Task statement
Every line of the records that contains "Fuarı" should be tallied, and only the resulting number returned.

(Stored data entries)
===
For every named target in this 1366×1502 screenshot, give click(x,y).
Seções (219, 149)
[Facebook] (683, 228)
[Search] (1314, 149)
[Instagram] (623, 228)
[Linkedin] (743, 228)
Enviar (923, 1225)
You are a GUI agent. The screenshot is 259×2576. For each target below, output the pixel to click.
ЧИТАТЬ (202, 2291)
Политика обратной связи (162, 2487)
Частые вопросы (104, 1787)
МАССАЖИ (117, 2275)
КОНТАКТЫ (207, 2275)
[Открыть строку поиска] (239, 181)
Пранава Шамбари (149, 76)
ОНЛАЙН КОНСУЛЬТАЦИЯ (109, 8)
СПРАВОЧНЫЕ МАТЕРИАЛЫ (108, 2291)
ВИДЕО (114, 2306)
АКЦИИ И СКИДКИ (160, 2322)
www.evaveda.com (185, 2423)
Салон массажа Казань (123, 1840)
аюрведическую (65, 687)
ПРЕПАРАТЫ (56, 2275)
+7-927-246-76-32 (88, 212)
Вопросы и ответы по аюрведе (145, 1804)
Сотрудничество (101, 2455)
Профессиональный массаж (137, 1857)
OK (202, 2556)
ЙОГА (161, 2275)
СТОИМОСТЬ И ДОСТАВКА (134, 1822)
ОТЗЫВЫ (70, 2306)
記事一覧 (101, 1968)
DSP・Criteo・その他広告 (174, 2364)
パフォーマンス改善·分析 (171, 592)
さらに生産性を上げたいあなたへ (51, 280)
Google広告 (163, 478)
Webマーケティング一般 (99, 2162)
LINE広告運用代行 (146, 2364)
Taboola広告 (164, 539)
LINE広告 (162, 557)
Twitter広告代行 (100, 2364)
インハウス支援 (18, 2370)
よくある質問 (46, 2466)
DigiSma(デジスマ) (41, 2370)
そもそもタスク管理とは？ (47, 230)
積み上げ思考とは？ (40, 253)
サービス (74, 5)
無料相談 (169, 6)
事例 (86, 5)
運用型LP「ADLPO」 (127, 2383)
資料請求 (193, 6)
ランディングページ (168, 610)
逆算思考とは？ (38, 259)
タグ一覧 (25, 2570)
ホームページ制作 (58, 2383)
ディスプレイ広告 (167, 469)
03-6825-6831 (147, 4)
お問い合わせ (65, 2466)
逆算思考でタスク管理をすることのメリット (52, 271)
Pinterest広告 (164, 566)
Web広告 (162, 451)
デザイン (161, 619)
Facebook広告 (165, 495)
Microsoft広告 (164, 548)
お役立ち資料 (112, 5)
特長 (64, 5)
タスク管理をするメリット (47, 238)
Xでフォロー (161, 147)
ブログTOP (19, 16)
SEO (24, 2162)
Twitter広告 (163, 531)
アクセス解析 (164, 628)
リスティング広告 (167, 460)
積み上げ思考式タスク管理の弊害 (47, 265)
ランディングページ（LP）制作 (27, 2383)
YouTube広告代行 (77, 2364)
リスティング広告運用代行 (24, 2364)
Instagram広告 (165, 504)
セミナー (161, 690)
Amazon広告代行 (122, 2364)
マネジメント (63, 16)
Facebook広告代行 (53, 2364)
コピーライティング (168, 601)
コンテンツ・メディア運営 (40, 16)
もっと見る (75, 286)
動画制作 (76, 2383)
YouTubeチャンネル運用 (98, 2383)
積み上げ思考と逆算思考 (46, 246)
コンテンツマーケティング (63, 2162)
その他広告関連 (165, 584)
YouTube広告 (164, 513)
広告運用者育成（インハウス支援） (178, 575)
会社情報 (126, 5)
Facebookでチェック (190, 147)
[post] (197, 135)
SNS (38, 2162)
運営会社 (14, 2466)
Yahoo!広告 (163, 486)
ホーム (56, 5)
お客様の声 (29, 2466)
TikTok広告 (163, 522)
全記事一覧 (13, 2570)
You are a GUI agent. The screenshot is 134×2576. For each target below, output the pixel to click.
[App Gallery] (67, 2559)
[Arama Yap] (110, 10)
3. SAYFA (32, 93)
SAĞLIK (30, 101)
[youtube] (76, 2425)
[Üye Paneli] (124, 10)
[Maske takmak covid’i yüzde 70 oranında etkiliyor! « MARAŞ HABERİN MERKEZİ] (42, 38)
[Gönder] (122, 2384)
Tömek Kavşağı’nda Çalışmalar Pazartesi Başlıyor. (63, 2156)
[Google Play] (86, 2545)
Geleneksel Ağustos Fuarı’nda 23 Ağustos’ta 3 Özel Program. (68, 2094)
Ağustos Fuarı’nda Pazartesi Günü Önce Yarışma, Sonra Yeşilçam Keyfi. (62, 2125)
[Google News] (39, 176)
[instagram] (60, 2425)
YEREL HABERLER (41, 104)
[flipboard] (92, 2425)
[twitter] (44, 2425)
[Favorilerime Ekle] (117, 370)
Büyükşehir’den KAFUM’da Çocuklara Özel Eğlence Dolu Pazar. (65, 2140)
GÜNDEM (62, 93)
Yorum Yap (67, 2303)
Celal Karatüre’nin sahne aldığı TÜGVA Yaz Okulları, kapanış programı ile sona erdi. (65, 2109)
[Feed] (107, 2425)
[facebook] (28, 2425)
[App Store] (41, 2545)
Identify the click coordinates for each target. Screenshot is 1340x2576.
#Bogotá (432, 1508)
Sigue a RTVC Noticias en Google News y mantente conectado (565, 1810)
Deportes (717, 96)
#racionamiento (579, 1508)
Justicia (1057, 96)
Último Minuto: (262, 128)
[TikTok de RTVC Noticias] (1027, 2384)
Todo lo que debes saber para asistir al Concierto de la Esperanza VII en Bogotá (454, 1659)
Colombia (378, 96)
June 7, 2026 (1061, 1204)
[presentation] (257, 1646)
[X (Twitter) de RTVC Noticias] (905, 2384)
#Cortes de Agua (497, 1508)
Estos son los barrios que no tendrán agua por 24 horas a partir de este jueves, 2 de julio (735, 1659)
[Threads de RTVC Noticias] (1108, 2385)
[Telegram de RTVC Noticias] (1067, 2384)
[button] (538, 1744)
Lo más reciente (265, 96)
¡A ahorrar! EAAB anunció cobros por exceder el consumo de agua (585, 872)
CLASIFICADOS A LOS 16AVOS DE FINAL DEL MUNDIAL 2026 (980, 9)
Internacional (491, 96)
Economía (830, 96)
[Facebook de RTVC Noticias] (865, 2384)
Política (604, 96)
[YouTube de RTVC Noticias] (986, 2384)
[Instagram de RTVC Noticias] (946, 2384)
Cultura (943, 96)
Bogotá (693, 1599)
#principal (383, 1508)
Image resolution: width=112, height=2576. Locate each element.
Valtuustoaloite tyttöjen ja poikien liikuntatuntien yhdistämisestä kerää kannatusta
===
Solution below
2